Kala Kaum Miskin Melawan Fundamentalisme Pasar

Syahdan, ada salah satu ekonom Indonesia yang membela liberalisme pasar bertemu dengan pemikir ekonomi liberal Partai Buruh di Inggris. Sang ekonom ini bertanya soal bagaimana kesenjangan antara si kaya dan si miskin bisa dipersempit.

Mulanya, sang ekonom Indonesia mengira sang pemikir liberal Inggris bakal menerapkan peningkatan pajak untuk kaum kaya. Ia salah. Ternyata sang liberalis Inggris kira-kira justru bilang seperti ini: 'kenapa kita harus berpikir mengambil dari si kaya? Kenapa kita tidak perluas saja akses si miskin agar bisa mengejar ketertinggalannya dari si kaya.'

Ekonom Indonesia kita yang tercinta itu ternganga dan langsung jatuh cinta dengan jawaban itu. Fundamentalisme pasar ternyata membuka kesempatan bagi banyak orang untuk sejajar dalam berupaya menumpuk kekayaan.

Cerita berganti.

Syahdan juga di Jember, sebuah kota di Jawa Timur, seorang perempuan bernama Sunarti yang punya bisnis kecil-kecilan bikin kue. Bencana datang menghantam. Ia harus memulai dari awal.

Andaikata, ya, andaikata, fundamentalisme pasar sebajik yang dipikirkan ekonom liberal kita yang tercinta, Sunarti tentu tak usah bersusah payah cari pinjaman ke rentenir. Cukup ke bank dan mencoba meminjam duit di sana barang satu atau dua juta.

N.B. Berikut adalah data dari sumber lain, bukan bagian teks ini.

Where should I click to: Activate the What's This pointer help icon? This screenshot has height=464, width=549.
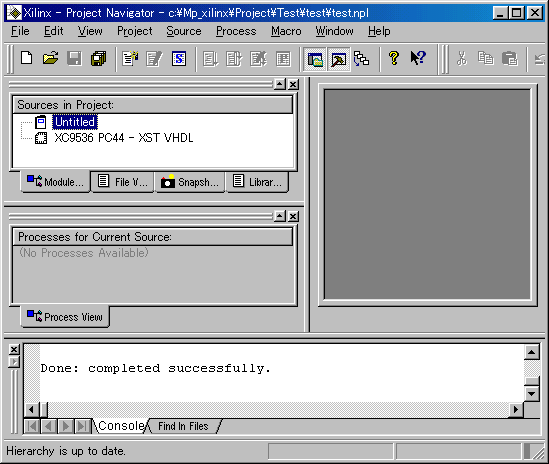tap(418, 58)
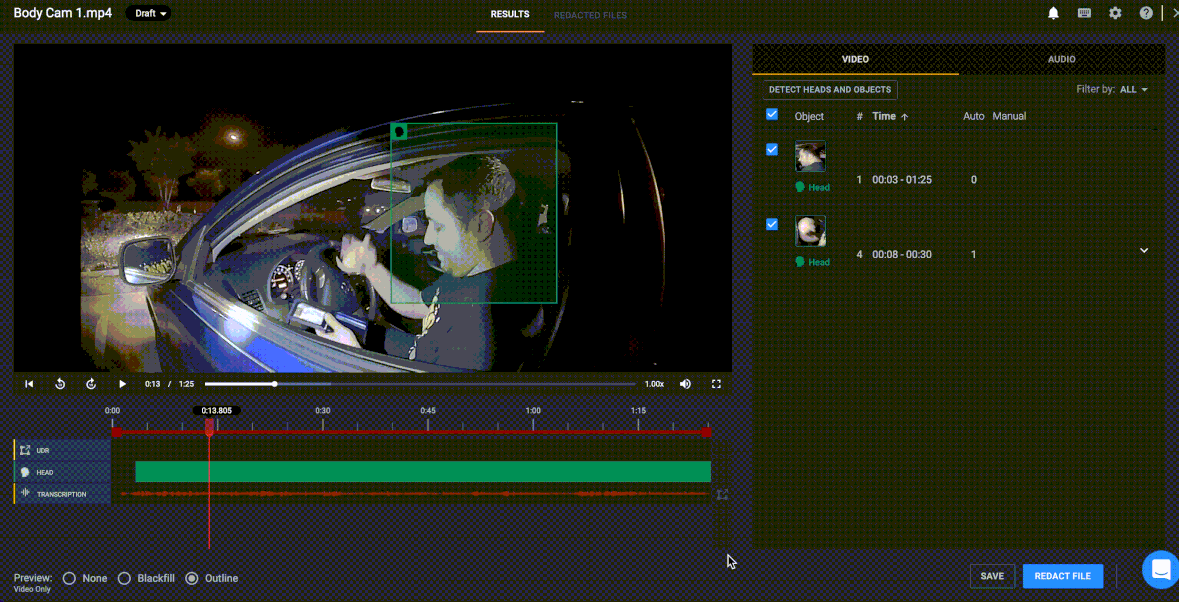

Tapi ternyata kebajikan hanya ada di kepala. Perbankan sebagai bagian penting yang memutar roda ekonomi liberal menolak orang-orang seperti Sunarti dengan alasan manajemen risiko. Agak aneh juga sebenarnya: selama ini yang terbukti mengemplang duit triliunan rupiah adalah para konglomerat hitam, bukan orang miskin seperti Sunarti.

Untunglah ada Muhammad Yunus yang punya ide Grameen Bank. Saya tidak pernah melihat ide itu diadaptasi begitu bagus sebagaimana seperti di Jember, Jawa Timur.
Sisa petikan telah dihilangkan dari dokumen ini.